#### DATA TO EXAMINE

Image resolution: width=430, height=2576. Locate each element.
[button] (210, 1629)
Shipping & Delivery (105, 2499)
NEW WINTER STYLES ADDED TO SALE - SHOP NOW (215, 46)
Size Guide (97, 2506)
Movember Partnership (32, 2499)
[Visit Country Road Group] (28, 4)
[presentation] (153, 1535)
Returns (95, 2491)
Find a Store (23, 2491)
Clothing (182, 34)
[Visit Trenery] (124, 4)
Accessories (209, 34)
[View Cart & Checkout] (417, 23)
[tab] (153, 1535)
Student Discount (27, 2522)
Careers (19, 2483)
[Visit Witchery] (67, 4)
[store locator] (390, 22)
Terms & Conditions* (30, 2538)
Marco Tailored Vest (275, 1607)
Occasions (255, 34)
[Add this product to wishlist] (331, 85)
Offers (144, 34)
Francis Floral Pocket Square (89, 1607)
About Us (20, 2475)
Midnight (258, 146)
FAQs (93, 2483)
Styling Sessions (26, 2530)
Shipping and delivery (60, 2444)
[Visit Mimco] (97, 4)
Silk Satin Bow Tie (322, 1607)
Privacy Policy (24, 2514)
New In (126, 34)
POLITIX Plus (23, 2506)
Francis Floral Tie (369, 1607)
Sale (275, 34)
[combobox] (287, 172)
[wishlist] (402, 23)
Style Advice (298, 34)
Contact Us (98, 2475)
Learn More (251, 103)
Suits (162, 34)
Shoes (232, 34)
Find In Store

########

→ WHAT YOU HAVE TO DO
Look at the entries above. Then set all of them down again exactly.

→ EXPECTED ANSWER
Image resolution: width=430, height=2576. Locate each element.
[button] (210, 1629)
Shipping & Delivery (105, 2499)
NEW WINTER STYLES ADDED TO SALE - SHOP NOW (215, 46)
Size Guide (97, 2506)
Movember Partnership (32, 2499)
[Visit Country Road Group] (28, 4)
[presentation] (153, 1535)
Returns (95, 2491)
Find a Store (23, 2491)
Clothing (182, 34)
[Visit Trenery] (124, 4)
Accessories (209, 34)
[View Cart & Checkout] (417, 23)
[tab] (153, 1535)
Student Discount (27, 2522)
Careers (19, 2483)
[Visit Witchery] (67, 4)
[store locator] (390, 22)
Terms & Conditions* (30, 2538)
Marco Tailored Vest (275, 1607)
Occasions (255, 34)
[Add this product to wishlist] (331, 85)
Offers (144, 34)
Francis Floral Pocket Square (89, 1607)
About Us (20, 2475)
Midnight (258, 146)
FAQs (93, 2483)
Styling Sessions (26, 2530)
Shipping and delivery (60, 2444)
[Visit Mimco] (97, 4)
Silk Satin Bow Tie (322, 1607)
Privacy Policy (24, 2514)
New In (126, 34)
POLITIX Plus (23, 2506)
Francis Floral Tie (369, 1607)
Sale (275, 34)
[combobox] (287, 172)
[wishlist] (402, 23)
Style Advice (298, 34)
Contact Us (98, 2475)
Learn More (251, 103)
Suits (162, 34)
Shoes (232, 34)
Find In Store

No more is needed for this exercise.